May 12, 2013

when in rome.

About four years ago I found this little baby shirt at a yard sale. It was around the time that I was thinking I might get pregnant with our second. I put it in my pajama drawer and thought that in the following year our next baby would wear this tiny blue "when in rome" t-shirt. Well, that little t-shirt sat in that drawer much longer than expected. It stayed in that drawer when the doctor told me there was no way I was going to be able to get pregnant again. It stayed there when I was diagnosed with Celiac Disease and Premature Ovarian Failure. There were many times when I would come across this blue t-shirt and look at it and cry. But I just couldn't take it out of that drawer. I just couldn't give up the hope that we would have another baby whos pudgy arms would peek through those arms holes. I prayed and hoped and got angry and got sad and got depressed, all the while knowing that I was blessed with my family that I already had. A healthy and happy son, an amazing husband, my family and friends. But still, in my heart there was a place that was feeling a little empty and was just yearning to have another child.  I continued to pray that somehow our family could grow.
And then our life took us along a different path, one that included my crazy and sweet and generous and loud and beautiful and wild sister Kristina.
And so with hope I took out that tiny blue shirt and felt joy and excitement that perhaps I would get to squeeze a little being into it.  At first it didn't happen and that shirt caught some more of my tears. But I continued to hope and pray and folded it back up and placed it back in the drawer.
And it did. God had answered our prayers.With joy I took out that shirt and placed it on my growing belly, eagerly anticipating our baby's arrival knowing that whether it was a boy or a girl our baby would wear this funny little t-shirt reminding me of our unexpected journey.
And then sweet Vincent was born and that shirt was taken from my drawer and placed in the boys' dresser. A brother for George.
And now how appropriate that our Vincent is wearing this as we get packed and ready for our trip to Rome and Germany.

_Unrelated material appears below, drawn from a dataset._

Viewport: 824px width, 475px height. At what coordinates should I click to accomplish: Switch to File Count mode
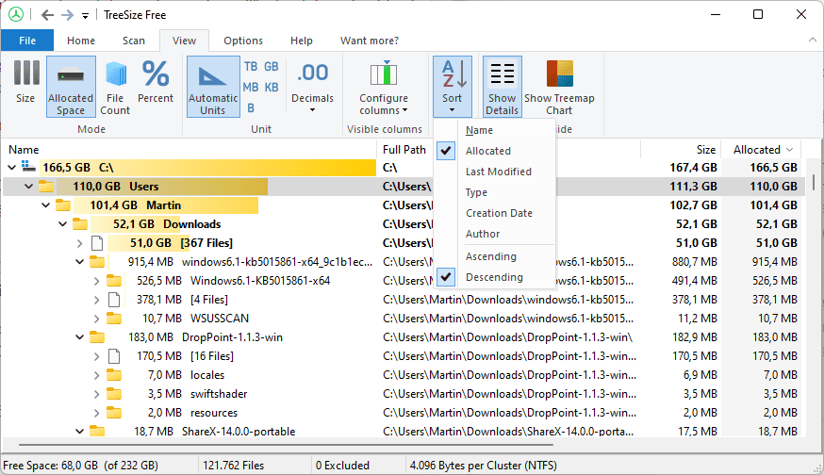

Life sure is an adventure, it presents us with unexpected challenges, it leads us down roads we never expected to travel upon. And along the way God presents us with some pretty amazing gifts and journeys. When I finally got to squeeze Vincent into this blue little t-shirt all those moments of waiting and longing we're remembered. Those moments made this moment that much sweeter. Life is an adventure! When in Rome!